◆ **Текст**
История всемирной литературы Т.8
Антитезой эстетски-утонченной линии в акмеизме был так называемый «адамизм», культ первозданности, или, как было сказано в манифесте Городецкого, прочитанном в 1913 г. в литературном кабаре «Бродячая собака», «ощущение полноты душевных и телесных сил в поэзии». В стихотворении «Адам» (1913) Городецкий, начинавший в символистской среде как певец праславянской языческой стихии (сб. 1907 г. «Ярь» и «Перун»), расхваливал «подвиг» акмеистского Адама, призванного «живой земле пропеть хвалы». Гумилев заявлял, что «адамисты... немного лесные звери», и выдвигал благую «звериность» в противовес интеллигентской «неврастении». Характерные для умонастроений современников индустриального века рецидивы «руссоизма», идеал естественного, природно-цельного бытия (например, у Гогена и Рериха, Гамсуна и Куприна, иногда у Брюсова) приобретали у иных акмеистов антигуманистическую окраску. Владимир Иванович Нарбут (1888—1938?) в книге «Аллилуйя» (1912), бросая вызов поэтическим «красивостям», славил грубое, безобразное; демонстративный натурализм, физиологизм был присущ ранним стихам Михаила Александровича Зенкевича (1891—1973) в сборнике «Дикая порфира» (1912), слагавшего «гимны» материи «дико сумрачной и косной»; в намеренном антиэстетизме оба соприкасались с футуристами.
Отказавшись от знаковости поэтической речи, акмеисты полагали слово самоценным. Его многострунности у Блока Городецкий противополагал «народное отношение к слову как незыблемой твердыне, как Алмазу непорочному»; работа над «алмазом» слова и есть «цеховая» задача поэзии, вопреки «оракульским, жреческим и иным». Это парнасское, при всех ссылках на народность, представление о слове-самоцвете, требующем огранки, разделяли не все акмеисты. Мандельштам писал о «Психее» слова, одушевляющего предметный мир. Образ поэзии-Психеи присущ одухотворенной лирике Ахматовой. Для Мандельштама поэзия — залог связи поколений: поэт бросает свое слово векам, как «бутылку» в волны. Стихотворение может иметь конкретного адресата, но главный собеседник — «читатель в потомстве» (Мандельштам ссылался на Баратынского); задача поэта — «обменяться сигналами с Марсом» («О собеседнике», 1913). О коммуникативных целях искусства слова писал Гумилев в статье «Жизнь стиха» (1910): художник, «не принуждаемый быть полезным», должен свободно «оттачивать» свое мастерство, чтобы суметь передать людям чувство прекрасного, возбудить их «любовь и ненависть», учить «доблести».

◆ **Фрагмент набора данных**
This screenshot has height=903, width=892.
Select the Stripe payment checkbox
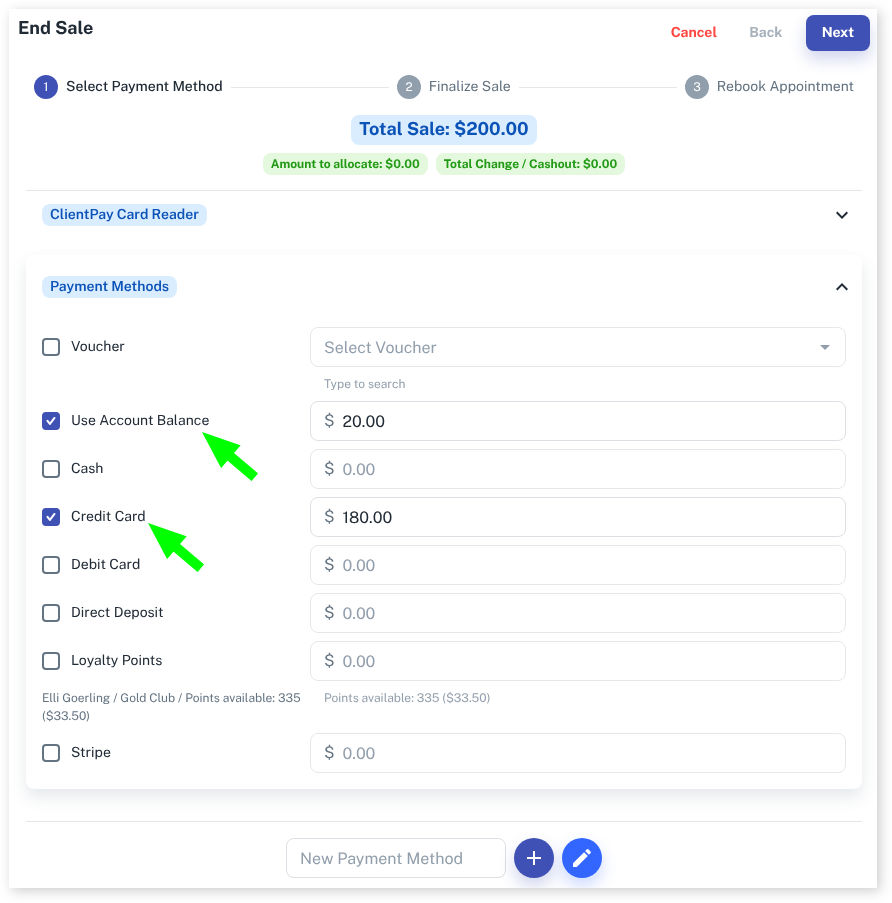(51, 753)
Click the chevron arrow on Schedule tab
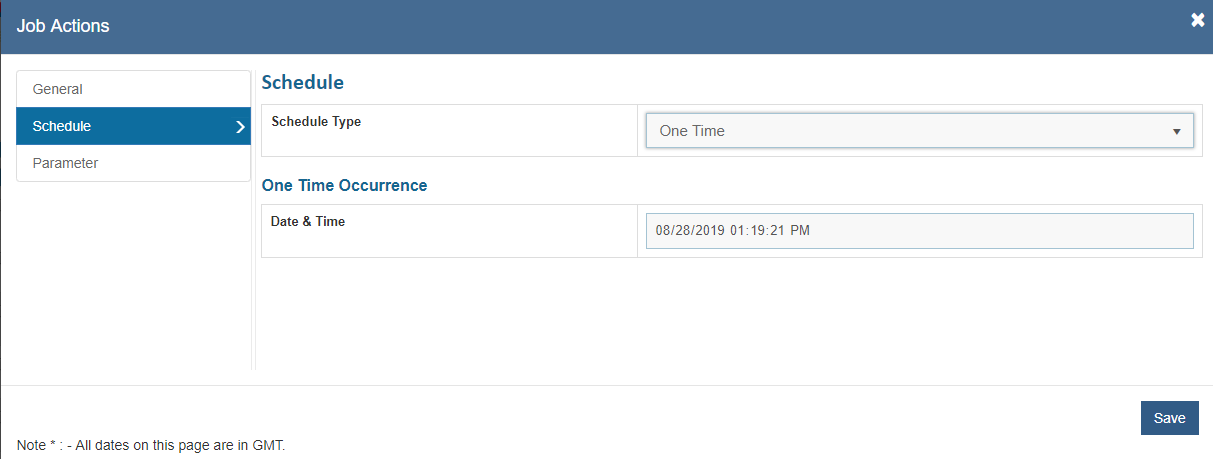Image resolution: width=1213 pixels, height=459 pixels. click(240, 127)
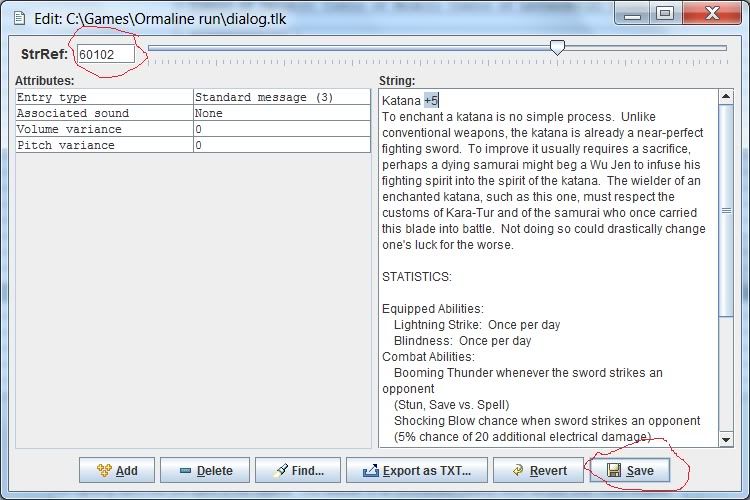Click inside the String text area on STATISTICS
This screenshot has height=500, width=750.
417,277

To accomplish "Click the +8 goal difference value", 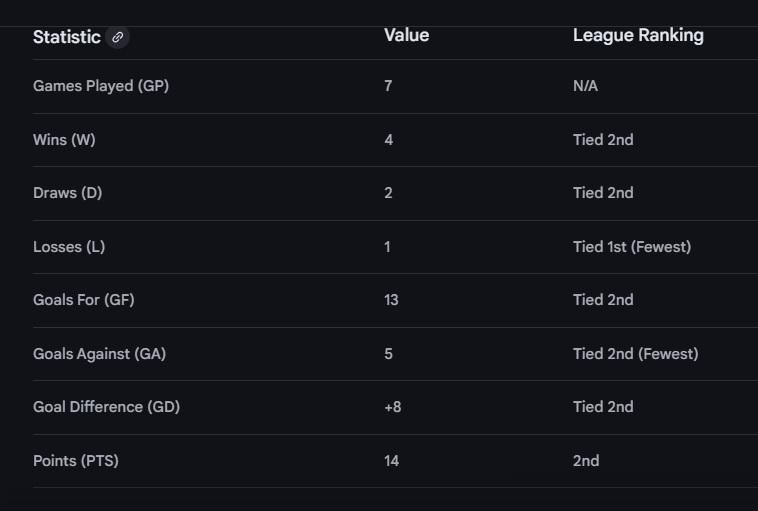I will [393, 407].
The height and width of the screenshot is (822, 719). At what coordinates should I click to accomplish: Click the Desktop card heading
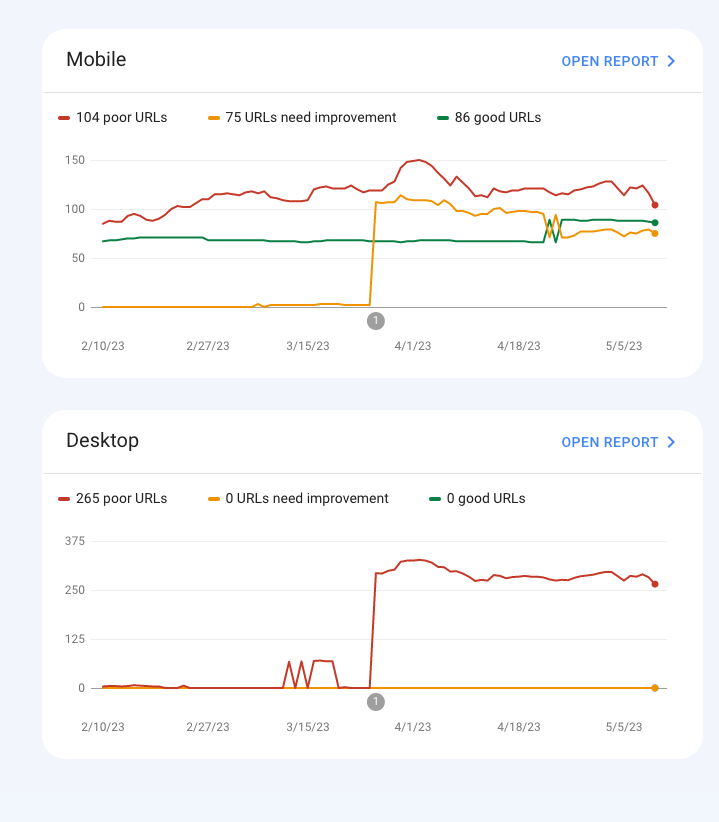(x=102, y=440)
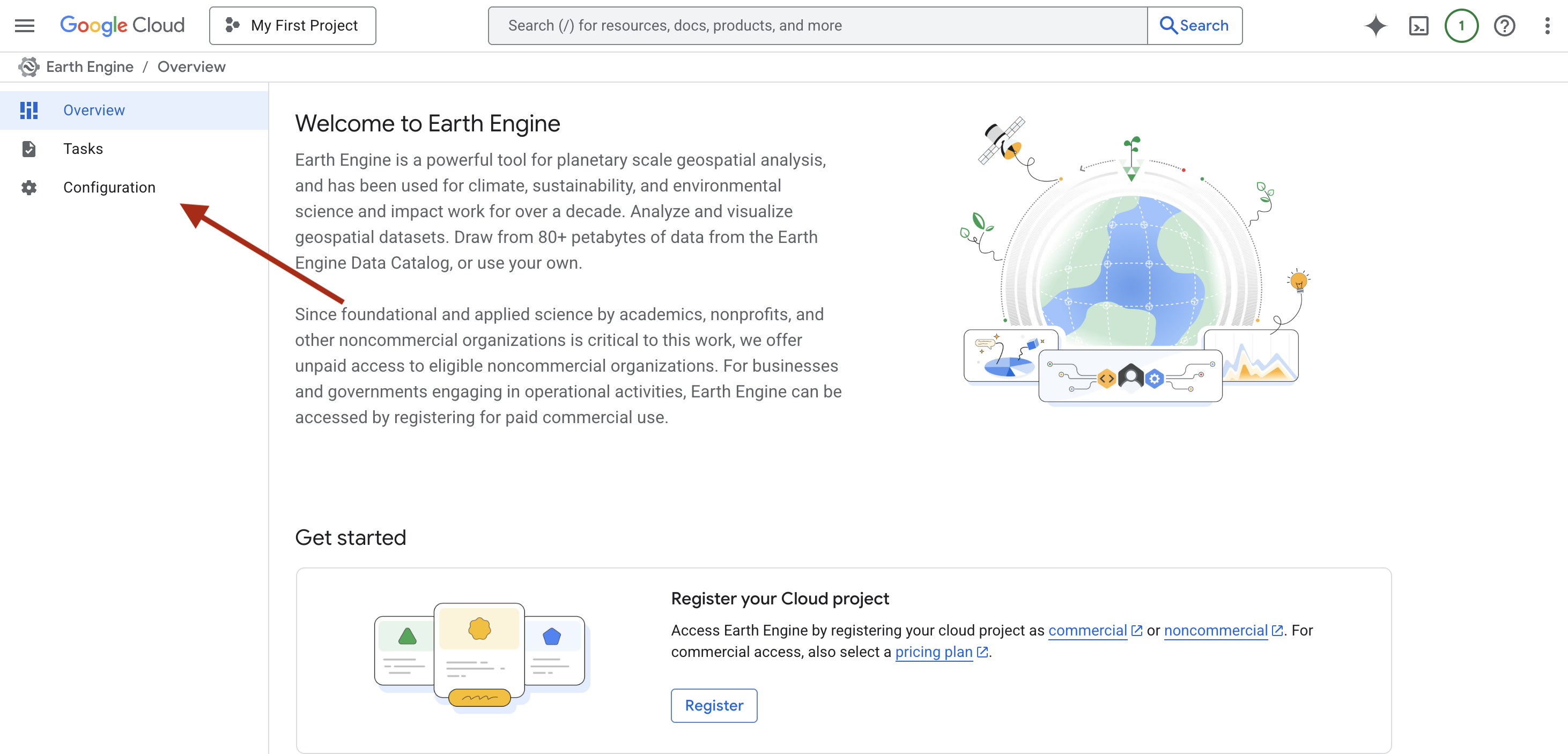Open the hamburger navigation menu
Viewport: 1568px width, 754px height.
[x=24, y=26]
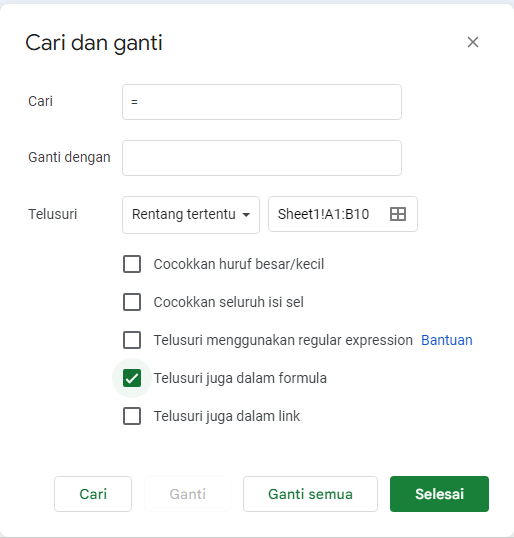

◆ **Письменные задания**
A) Перечислите все строки записей, в которых встречается слово «This».
B) Продолжите текст об акмеизме, начав сразу после его последнего предложения.
Текст и записи представляют собой независимые друг от друга материалы.

◆ **Результаты выполнения**
A)
This screenshot has height=903, width=892.
This screenshot has height=500, width=750.

B)
Эти слова Гумилев писал тогда, когда его связь с символизмом была еще прочна. Но «сыновнее» чувство к нему оставалось и позже; в манифесте 1913 г. Гумилев, отрицая нынешние права символизма, заявлял, что он «был достойным отцом», и надеялся, что новое течение не посрамит своей родословной. При всех претензиях на новаторство полного размежевания с символизмом акмеистам достичь не удалось. Отрицая мистический символизм, акмеисты в своих требованиях эстетической автономии и в своей приверженности к парнасской поэтике соприкасались с ранним, брюсовским вариантом символизма; немаловажным оказался для них и опыт зрелого Брюсова-неоклассика.
«Парнасство», усвоенное непосредственно и сквозь призму раннего символизма, определило исходные устремления поэзии Николая Степановича Гумилева (1886—1921) — сборники «Путь конквистадоров» (1905), «Романтические цветы» (1908), «Жемчуга» (1910). Многообразные обличья «декоративно-романтической» экзотики были поначалу лишены у Гумилева единого психологического стержня. Вскоре в них выявится кредо автора: поэтизация «сильной личности». Но, как это было у Бальмонта периода «Горящих зданий», среди многообразных «сверхчеловеков» — римских завоевателей, воинствующих рыцарей, жестоких «капитанов» — в стихах Гумилева все чаще мелькал и другой облик лирического «я» с его рафинированной культурой, утонченным эстетизмом, тоской по цельности («Персидская миниатюра», «Вечное», «Деревья», «Фра Беато Анжелико»). Первая ипостась Гумилева скажется в стихах 1914—1915 гг. с их прославлением героики войны («Наступление», «Ода д’Аннунцио» и др.). Вторая даст к концу 10-х годов лирику душевного надлома, одиночества поэта в мире чуждой ему новой России (сб. «Огненный столп», 1921).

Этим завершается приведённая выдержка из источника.